The Oral vs. Injectable Question for Women on HRT
For women on transdermal estrogen delivered by patch, gel, or spray, the delivery form question for GLP-1 is largely a matter of patient preference and provider protocol. Transdermal estrogen bypasses the gastrointestinal tract entirely, meaning GLP-1's effect on gastric emptying has no meaningful influence on estrogen absorption. Either GLP-1 delivery route is clinically reasonable in this setting.
For women on oral estrogen, the picture is more nuanced. GLP-1 delays gastric emptying, which could theoretically affect the absorption kinetics of oral estrogen preparations, though clinically significant interference has not been demonstrated in published data. More practically, most menopause specialists now prefer transdermal delivery over oral for reasons unrelated to GLP-1, including hepatic first pass metabolism and venous thromboembolism risk profile. If a woman is on oral estrogen and considering GLP-1, that is a reasonable moment to discuss whether transdermal HRT delivery would be a better long term fit for the hormone component as well.
Why Oral Microdose GLP-1 Often Fits This Clinical Situation
Women who have worked to establish a stable HRT regimen have typically done so through a process of gradual titration, dose adjustment, and monitoring. Their sleep is calibrated on HRT. Their mood and energy are calibrated on HRT. Gastrointestinal motility may also be influenced by estrogen, which affects gut transit time. Starting at a full injectable GLP-1 label dose on a fixed weekly titration schedule introduces a significant additional variable into a system that has recently achieved equilibrium.

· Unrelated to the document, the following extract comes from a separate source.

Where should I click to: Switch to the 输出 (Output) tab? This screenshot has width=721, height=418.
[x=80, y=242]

Oral microdose GLP-1 starts below the injectable label dose and adjusts based on individual response rather than a predetermined schedule. For the woman whose HRT regimen is optimized and whose clinical goal is to add weight management without disturbing the stability she has built, this approach fits the moment well. The mechanism is identical at the receptor level, and the tolerability profile during initiation tends to be considerably gentler than a full injectable ramp starting from 0.25 mg semaglutide or 2.5 mg tirzepatide. Published observations in this population note that women on this combination tend to see more of their weight loss from the waist than from other depots, which aligns with the mechanistic picture outlined above.

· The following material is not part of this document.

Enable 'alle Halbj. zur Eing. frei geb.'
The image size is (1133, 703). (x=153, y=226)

What GLP-1 and HRT Each Do Not Replace
GLP-1 receptor agonists are not a treatment for menopause. Hormone replacement therapy is not a weight management intervention. The combined protocol is two distinct prescriptions operating simultaneously in the same patient, each addressing what the other cannot. GLP-1 will not relieve hot flashes, support bone mineral density, or address genitourinary symptoms. HRT will not drive meaningful weight loss without an additional intervention targeting appetite and caloric balance. Both require prescription, both require ongoing clinical monitoring, and both are more effective and safer when managed as a coordinated regimen rather than in parallel clinical silos.
The Bottom Line
The 2025 Mayo Clinic retrospective analysis is the clearest population level signal yet that combining GLP-1 with HRT produces better weight outcomes than GLP-1 alone, with a difference of 17.3% versus 14.2% body weight lost at 18 months. The mechanistic basis for this difference is coherent and well supported in the basic science literature: estrogen replete women preserve more lean mass during weight loss, experience compounding improvements in insulin sensitivity, and lose proportionally more visceral fat because estrogen has already shifted the fat distribution pattern in a favorable direction.
For women on stable HRT who have not seen the body composition changes they were seeking, adding GLP-1 is the evidence supported next step. Oral microdose protocols offer a gentler entry into that addition, with the same receptor level mechanism as injectable GLP-1 and a titration pace that does not require disrupting a hormonal regimen that took time to establish.